**Description of the task**.
The answer is the set of lines that include "first", copied from the data below.

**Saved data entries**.

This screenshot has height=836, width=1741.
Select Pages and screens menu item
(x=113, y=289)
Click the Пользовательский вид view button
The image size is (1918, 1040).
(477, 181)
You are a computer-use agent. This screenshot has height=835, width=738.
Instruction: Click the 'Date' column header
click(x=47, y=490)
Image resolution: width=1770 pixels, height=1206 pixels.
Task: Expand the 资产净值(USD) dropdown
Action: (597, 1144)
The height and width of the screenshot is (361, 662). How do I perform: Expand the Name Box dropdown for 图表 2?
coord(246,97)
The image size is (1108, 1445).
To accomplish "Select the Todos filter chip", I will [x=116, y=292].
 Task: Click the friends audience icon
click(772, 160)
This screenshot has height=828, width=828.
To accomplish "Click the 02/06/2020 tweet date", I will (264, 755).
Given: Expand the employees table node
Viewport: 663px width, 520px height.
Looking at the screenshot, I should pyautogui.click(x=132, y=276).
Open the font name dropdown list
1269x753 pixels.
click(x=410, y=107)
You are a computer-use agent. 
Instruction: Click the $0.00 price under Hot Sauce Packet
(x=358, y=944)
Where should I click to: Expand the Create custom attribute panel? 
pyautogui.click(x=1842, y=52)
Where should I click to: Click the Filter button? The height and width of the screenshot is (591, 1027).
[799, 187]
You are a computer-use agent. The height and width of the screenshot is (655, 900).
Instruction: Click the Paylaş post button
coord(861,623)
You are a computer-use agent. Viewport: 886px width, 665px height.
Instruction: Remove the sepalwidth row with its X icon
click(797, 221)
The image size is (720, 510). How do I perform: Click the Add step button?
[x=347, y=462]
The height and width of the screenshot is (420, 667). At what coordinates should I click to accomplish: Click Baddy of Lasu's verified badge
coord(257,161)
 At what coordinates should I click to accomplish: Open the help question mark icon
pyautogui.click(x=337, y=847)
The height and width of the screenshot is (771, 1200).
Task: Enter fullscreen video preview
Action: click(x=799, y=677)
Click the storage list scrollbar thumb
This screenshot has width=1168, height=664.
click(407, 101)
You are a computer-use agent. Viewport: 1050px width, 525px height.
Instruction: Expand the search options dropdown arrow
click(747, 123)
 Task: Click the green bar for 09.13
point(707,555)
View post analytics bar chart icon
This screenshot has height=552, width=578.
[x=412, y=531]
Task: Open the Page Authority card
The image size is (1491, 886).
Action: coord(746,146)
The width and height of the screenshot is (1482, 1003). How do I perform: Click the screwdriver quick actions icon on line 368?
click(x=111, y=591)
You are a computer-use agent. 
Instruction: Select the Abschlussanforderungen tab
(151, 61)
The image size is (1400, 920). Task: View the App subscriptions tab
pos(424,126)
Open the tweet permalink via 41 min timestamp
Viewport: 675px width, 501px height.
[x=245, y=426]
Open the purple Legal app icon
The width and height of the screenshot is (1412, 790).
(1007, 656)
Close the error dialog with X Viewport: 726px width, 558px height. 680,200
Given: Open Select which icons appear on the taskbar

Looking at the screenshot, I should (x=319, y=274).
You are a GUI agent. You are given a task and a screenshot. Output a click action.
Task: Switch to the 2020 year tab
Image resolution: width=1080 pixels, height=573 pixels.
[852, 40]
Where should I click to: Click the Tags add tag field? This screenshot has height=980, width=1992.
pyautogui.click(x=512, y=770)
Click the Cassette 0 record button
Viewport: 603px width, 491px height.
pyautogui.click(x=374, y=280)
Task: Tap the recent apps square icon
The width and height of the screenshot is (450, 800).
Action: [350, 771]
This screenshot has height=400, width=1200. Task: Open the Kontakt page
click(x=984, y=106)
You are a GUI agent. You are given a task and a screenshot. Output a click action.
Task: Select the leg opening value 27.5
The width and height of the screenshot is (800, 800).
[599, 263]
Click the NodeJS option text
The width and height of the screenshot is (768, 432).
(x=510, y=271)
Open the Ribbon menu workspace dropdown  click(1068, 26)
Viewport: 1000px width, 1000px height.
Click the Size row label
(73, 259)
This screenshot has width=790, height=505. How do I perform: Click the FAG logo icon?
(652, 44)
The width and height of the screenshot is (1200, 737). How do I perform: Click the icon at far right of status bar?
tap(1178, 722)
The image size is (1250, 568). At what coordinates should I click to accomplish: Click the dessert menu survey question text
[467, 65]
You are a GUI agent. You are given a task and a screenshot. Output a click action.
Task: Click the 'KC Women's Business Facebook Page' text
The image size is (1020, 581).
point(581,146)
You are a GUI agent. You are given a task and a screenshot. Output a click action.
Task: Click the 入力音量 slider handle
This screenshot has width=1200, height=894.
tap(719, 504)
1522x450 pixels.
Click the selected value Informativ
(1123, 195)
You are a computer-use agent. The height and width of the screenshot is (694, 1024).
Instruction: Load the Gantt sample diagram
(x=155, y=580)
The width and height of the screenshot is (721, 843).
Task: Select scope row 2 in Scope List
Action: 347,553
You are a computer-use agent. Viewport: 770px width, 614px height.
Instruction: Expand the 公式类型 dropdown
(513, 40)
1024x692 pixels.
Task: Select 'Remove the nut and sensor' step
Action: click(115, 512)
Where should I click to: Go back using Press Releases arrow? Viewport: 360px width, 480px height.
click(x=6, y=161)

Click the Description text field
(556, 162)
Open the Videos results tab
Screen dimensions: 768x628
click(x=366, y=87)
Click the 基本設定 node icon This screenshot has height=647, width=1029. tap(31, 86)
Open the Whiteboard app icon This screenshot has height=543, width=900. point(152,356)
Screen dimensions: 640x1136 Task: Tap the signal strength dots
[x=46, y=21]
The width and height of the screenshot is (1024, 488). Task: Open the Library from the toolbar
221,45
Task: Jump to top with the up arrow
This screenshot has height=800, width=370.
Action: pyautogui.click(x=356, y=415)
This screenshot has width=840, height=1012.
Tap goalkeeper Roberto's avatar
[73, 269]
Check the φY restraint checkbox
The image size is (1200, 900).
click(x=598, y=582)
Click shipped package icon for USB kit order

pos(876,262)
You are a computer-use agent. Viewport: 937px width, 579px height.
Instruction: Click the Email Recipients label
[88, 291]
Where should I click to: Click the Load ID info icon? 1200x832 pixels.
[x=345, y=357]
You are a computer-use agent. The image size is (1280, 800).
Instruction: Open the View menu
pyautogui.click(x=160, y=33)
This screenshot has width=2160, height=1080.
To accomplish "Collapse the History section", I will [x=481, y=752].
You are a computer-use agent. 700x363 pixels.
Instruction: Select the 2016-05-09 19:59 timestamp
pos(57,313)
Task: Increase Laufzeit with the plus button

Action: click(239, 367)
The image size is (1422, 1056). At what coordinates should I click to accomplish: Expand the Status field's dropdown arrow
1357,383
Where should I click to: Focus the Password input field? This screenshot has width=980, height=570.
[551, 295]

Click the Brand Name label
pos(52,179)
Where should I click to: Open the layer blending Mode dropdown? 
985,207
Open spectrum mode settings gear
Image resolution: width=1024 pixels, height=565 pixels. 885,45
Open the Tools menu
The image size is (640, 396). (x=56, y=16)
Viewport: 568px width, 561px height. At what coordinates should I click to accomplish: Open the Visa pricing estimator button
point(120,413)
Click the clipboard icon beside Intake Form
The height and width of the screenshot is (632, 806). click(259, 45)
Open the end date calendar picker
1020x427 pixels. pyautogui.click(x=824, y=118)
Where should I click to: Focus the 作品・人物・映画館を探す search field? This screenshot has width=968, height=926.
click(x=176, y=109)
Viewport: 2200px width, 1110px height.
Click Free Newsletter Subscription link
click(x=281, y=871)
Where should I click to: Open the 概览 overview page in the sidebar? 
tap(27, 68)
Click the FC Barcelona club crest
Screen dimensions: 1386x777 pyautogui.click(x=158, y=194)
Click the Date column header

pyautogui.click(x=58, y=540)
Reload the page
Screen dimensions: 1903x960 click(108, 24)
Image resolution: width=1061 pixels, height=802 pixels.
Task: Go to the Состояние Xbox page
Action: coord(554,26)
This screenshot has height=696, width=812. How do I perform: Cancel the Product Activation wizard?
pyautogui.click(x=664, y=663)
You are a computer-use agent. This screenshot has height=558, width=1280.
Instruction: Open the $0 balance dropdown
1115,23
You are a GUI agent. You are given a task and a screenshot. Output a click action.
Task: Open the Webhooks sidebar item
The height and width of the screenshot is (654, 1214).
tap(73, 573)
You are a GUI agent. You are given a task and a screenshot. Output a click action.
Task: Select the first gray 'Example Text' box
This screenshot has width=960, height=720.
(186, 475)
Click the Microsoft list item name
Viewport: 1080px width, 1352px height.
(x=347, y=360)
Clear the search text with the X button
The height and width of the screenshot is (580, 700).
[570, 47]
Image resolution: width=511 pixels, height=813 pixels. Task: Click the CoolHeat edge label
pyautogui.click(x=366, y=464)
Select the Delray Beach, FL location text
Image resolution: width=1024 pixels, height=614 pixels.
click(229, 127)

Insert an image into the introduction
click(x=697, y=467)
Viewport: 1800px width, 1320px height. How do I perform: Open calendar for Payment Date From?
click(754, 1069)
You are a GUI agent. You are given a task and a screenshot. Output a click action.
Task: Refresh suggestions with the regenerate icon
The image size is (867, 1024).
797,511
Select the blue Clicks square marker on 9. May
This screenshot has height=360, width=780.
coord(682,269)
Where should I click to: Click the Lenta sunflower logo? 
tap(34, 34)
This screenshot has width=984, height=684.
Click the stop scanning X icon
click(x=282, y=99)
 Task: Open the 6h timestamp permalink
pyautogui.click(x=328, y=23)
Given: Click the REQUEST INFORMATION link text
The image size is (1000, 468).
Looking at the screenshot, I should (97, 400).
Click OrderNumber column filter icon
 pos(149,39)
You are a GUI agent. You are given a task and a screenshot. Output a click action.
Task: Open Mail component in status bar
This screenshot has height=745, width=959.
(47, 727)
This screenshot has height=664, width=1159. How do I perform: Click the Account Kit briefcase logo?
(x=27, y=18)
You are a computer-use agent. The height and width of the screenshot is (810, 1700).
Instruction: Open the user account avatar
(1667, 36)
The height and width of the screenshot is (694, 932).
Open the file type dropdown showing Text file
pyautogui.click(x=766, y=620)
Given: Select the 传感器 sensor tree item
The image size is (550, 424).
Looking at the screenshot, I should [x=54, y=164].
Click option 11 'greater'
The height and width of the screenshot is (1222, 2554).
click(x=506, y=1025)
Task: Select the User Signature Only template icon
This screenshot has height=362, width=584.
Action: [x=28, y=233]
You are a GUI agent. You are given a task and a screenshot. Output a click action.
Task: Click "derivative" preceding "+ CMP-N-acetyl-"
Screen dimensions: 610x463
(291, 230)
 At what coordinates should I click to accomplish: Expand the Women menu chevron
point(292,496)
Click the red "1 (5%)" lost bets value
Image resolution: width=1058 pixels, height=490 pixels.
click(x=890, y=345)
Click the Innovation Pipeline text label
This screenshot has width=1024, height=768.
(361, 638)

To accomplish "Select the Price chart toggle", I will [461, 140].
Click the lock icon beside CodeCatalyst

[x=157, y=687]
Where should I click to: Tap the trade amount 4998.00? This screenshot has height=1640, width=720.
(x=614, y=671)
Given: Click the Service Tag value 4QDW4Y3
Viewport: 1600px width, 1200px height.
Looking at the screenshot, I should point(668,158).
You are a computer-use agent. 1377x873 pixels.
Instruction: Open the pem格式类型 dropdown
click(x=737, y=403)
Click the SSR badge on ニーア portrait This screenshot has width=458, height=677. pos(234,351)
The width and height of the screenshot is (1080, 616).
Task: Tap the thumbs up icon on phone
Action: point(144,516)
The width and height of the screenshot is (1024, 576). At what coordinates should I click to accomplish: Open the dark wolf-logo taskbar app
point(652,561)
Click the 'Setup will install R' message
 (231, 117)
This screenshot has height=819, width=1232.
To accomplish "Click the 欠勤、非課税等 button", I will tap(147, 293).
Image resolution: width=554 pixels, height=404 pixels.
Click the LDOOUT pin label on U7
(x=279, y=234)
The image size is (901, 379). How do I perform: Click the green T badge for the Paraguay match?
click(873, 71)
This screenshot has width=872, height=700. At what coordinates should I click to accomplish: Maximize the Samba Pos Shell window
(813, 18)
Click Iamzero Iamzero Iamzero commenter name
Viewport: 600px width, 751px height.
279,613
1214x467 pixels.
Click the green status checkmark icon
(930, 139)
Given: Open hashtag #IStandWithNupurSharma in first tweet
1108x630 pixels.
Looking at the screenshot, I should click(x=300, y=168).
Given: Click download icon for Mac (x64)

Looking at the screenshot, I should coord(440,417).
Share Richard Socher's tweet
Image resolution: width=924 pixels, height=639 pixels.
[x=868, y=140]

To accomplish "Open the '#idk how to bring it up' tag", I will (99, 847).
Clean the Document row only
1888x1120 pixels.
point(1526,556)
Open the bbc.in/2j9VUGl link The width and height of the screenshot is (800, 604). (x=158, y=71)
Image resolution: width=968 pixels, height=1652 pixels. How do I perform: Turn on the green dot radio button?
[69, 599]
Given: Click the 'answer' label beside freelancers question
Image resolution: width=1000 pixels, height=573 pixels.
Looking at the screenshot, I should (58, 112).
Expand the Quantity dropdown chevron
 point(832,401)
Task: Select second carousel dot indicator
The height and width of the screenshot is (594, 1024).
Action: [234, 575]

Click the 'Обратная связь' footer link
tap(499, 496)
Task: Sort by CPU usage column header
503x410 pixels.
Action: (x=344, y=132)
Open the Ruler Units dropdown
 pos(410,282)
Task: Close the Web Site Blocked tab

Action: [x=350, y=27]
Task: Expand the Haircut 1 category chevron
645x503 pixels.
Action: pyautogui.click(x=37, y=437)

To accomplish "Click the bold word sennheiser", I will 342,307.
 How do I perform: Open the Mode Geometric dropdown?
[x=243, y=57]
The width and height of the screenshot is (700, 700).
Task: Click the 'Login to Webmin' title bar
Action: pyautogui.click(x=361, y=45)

**Answer for the task**.
Task: Select the first gray 'Example Text' box
Given: Open hashtag #IStandWithNupurSharma in first tweet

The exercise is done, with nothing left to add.